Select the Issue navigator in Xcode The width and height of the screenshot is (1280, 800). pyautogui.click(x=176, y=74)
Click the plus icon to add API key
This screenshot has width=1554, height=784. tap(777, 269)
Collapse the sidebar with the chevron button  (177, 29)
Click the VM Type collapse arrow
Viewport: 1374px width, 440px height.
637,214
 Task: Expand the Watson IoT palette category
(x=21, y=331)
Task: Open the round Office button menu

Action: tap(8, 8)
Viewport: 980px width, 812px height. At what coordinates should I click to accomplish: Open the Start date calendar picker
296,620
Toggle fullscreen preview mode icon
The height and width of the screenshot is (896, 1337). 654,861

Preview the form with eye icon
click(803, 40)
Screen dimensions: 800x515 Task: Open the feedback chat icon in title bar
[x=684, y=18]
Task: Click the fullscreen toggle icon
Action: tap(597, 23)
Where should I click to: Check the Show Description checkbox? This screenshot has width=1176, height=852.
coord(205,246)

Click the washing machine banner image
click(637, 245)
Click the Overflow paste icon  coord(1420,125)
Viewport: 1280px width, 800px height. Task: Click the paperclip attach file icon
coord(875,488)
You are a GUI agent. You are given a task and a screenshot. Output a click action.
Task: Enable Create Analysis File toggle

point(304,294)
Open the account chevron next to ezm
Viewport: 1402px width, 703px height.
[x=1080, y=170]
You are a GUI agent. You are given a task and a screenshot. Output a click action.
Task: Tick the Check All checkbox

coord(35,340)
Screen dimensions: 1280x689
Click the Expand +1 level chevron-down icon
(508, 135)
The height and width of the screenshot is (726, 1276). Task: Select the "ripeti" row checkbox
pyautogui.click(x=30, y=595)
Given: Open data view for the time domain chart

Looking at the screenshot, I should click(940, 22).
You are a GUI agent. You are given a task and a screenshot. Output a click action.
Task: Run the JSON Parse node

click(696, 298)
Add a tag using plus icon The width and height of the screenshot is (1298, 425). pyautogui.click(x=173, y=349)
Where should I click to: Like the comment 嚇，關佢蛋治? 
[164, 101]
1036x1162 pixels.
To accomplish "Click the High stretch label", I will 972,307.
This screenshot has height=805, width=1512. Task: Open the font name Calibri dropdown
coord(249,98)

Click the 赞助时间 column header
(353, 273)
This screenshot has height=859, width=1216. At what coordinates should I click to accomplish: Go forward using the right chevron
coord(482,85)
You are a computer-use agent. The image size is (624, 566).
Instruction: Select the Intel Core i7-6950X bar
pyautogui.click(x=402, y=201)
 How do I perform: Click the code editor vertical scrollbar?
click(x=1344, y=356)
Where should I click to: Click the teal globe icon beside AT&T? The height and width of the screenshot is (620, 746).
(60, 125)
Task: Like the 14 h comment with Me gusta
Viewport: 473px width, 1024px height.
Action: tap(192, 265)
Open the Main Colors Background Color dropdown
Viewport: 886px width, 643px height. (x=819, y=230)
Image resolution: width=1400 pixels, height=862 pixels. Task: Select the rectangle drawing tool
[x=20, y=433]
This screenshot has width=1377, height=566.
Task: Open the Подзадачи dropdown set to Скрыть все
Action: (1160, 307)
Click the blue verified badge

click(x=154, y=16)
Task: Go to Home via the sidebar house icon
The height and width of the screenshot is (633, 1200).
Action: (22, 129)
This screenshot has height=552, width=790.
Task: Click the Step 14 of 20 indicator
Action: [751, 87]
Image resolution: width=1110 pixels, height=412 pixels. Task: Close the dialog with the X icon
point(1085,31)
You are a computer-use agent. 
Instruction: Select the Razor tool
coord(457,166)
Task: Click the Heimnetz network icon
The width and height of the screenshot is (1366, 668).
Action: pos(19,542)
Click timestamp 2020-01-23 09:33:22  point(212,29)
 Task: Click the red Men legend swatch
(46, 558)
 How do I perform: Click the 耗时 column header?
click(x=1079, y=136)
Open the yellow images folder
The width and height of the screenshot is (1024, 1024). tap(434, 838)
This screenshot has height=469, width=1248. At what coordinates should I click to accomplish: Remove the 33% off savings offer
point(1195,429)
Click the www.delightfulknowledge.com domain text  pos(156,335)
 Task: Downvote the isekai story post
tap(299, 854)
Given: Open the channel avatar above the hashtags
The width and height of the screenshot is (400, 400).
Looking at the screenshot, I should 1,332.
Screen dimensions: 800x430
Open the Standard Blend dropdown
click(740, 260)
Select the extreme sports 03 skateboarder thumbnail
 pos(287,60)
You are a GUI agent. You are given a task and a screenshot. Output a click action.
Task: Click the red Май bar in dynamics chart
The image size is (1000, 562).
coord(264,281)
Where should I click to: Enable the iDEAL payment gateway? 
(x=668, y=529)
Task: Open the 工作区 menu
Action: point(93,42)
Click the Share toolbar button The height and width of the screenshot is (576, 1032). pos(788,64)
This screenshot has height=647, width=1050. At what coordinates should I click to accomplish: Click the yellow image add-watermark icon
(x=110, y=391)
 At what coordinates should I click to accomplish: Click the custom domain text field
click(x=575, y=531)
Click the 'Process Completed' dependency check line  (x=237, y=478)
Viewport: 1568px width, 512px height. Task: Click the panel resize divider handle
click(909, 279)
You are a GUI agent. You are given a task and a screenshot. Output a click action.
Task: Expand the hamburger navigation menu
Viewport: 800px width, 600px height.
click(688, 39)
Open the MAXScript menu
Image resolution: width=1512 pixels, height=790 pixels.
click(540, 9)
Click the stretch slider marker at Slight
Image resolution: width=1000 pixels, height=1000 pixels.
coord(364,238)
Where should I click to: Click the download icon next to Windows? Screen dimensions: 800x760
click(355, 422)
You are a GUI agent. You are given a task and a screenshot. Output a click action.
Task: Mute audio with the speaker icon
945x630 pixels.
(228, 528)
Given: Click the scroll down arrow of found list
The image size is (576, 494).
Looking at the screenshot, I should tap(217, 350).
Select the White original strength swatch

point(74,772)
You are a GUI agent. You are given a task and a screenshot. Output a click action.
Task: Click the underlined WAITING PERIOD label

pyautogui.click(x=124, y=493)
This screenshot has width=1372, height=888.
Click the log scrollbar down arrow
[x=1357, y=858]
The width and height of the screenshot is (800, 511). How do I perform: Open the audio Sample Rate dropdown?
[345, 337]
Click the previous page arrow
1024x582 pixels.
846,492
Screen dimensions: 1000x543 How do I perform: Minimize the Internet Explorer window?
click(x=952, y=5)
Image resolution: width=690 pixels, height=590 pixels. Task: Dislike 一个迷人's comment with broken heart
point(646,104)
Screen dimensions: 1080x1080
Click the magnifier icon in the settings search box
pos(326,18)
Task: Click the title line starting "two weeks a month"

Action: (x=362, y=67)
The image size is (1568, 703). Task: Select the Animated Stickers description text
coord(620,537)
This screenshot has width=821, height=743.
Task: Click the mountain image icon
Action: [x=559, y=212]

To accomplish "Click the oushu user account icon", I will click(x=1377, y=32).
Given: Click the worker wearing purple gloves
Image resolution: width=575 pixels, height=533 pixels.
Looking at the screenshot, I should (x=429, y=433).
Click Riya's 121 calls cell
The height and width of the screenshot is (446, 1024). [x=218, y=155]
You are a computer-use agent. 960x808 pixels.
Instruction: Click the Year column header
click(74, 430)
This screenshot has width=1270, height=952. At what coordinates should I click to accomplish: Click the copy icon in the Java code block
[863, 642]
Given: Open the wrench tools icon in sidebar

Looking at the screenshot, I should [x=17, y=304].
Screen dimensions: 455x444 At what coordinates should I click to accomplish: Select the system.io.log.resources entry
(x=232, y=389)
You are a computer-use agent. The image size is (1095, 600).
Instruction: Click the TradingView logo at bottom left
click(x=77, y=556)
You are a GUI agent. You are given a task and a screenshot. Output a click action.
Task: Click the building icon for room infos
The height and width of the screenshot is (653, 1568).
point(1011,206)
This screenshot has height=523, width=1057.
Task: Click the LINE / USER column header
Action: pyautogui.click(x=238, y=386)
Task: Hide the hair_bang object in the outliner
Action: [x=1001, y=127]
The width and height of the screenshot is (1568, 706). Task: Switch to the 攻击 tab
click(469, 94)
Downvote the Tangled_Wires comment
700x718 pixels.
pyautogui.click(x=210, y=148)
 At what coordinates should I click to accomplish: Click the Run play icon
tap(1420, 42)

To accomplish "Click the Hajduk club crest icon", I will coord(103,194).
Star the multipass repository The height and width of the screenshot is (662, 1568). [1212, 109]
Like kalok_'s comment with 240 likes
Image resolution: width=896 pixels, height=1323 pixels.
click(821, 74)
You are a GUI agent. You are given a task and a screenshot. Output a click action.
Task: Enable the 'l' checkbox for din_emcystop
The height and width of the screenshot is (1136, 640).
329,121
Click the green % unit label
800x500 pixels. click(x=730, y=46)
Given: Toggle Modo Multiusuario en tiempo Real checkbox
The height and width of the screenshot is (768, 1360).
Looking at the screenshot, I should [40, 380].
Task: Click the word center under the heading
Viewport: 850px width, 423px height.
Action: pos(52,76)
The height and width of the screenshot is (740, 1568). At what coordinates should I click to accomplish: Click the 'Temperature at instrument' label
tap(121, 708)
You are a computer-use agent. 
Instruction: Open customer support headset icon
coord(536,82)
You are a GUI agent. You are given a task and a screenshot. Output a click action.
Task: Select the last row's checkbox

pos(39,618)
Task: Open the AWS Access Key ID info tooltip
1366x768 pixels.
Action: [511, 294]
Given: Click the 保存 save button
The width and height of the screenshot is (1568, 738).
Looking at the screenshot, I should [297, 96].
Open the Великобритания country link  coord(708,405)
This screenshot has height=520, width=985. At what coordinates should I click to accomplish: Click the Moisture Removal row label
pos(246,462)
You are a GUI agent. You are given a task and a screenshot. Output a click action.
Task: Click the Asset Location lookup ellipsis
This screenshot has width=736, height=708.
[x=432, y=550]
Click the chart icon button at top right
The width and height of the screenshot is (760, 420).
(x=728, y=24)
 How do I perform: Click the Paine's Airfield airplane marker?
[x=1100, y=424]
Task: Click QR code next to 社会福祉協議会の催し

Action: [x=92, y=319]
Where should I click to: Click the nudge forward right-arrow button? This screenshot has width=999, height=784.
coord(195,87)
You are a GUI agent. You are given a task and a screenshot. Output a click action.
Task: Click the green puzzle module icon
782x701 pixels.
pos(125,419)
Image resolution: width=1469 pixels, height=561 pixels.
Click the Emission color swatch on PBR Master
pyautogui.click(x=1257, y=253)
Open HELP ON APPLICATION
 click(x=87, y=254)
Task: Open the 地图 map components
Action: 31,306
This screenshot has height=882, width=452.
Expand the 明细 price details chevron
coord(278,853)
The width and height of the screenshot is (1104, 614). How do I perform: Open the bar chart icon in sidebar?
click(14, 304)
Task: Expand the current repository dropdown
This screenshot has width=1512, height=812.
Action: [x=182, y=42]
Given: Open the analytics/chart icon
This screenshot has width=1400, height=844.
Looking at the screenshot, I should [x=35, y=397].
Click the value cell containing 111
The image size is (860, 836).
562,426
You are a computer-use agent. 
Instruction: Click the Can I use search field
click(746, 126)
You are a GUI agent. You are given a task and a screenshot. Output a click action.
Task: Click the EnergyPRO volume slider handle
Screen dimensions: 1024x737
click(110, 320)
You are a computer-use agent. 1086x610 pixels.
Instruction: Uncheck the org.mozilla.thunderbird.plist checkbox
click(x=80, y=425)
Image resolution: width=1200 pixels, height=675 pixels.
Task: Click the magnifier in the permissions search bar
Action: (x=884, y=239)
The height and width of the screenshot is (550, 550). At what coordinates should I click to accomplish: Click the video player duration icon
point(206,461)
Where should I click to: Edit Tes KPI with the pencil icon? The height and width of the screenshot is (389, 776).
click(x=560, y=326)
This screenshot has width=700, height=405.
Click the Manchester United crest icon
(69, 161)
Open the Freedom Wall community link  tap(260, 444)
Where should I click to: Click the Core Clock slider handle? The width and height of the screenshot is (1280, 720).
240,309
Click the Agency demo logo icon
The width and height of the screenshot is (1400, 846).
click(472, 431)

EXERCISE DETAILS ▸ Please return all lines from the records that hold the word "will".

EXERCISE ANSWER ▸
To accomplish "Click the High stretch label", I will 972,307.
To accomplish "Click the oushu user account icon", I will click(x=1377, y=32).
To accomplish "Click the Hajduk club crest icon", I will coord(103,194).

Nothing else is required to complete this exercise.